Wednesday, March 2, 2011

Birds and Bees of Oaks

As the father of a 17 month old – nearly nine years after we last had a 17 month old! – we have found ourselves in settings with other parents of babies for the first time in a long time. I had forgotten how annoying that can be.

There are many types of parents. There is a type of parent I like to call the “question as oblique boast” parent. You know the type. A group of parents will be discussing the development of their kids and someone will say, “Well, I’m really worried about little Algernon. We used to do these Junior Einstein Pre-Calc Flashcards every day before yoga and violin and he mastered them very quickly. But now he’s really struggling with the differential equations I tape up around the house. Is that normal for an 18 month old?”

Gag me.

Kids develop at their own pace. Our little one is in no rush to speak, but already exhibits what I can only describe as a wry sense of humor. And a left-handed two seam fastball that I refer to as “my retirement plan.”

I have been working on a spreadsheet matching up all of the different oak hybrids covered in Oaks of North America – and I will eventually be adding more. I’m looking for anomalies – white oaks that cross with red oaks, an oak with acorns that mature in one year crossing with a two year acorn oak, etc. Hey, it keeps me off the streets.

The first step in that process is simply wading through the nomenclature… What’s the currently accepted designator for the white oak sub-genus, Leucobalanus or Lepidobalanus? Is the red oak sub-genus still Erythrobalanus or is Lobatae now the accepted term? Where do live oaks – many of which exhibit characteristics of both whites and reds – fit? Are they still lumped with reds? On what basis? And that’s before we get into the changes and disagreements in Latin binomials for several species. So that’s been fun.

Then you get into the issue of what does “acorns mature in one year” or “acorns mature in two years” really mean? I’m learning it’s not as straightforward as you’d suspect, kind of like how so many things depend on what your definition of “is” is. In oak reproduction – as with all reproduction – timing is everything. And the biological mandate to reproduce – or else – causes some kooky behavior that blurs traditional boundaries.

Where am I going with all of this? As usual – and in similar fashion to my driving - two directions, neither of them particularly well defined or thought out. First, I’m testing my contention that oaks are essentially one species with a great deal of intraspecies diversity, as opposed to hundreds of species that routinely hybridize. And that they will always find a way to reproduce, taxonomic distinctions be damned.

Second, I think – no, I know – that within this diversity and reproductive elasticity lays the ability for oaks to sustain and nourish us, while safeguarding our most precious asset, our soil. The distance from the hybrid oak in a Mississippi bottomland to a food source for the world is a whole lot shorter than the distance from a couple of scraggly (and botanically unrelated, as defined by taxonomists) grasses to the soil-killing and people-fattening maize plant they became.

So yes, many subsequent posts will be about the birds and the bees – in some cases literally – of oak reproduction. Sort of like health class for oaks. But unlike my daughter’s middle school health teacher, I don’t require a permission slip from home for you to attend. And also unlike her health class, I hope no one passes out or throws up.

## Given data
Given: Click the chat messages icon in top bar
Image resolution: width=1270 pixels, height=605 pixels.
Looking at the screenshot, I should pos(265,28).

## Work task 1
In the blog post, which book's oak hybrids is the writer matching up in a spreadsheet?
## Work task 2
Reproduce the blog post's text word for word, starting at "Wednesday, March 2, 2011" and ending at "that can be.".
## Work task 3
List every Latin sub-genus name that the blog post mentions for white or red oaks.

## Reply 1
Oaks of North America

## Reply 2
Wednesday, March 2, 2011

Birds and Bees of Oaks

As the father of a 17 month old – nearly nine years after we last had a 17 month old! – we have found ourselves in settings with other parents of babies for the first time in a long time. I had forgotten how annoying that can be.

## Reply 3
Leucobalanus, Lepidobalanus, Erythrobalanus, Lobatae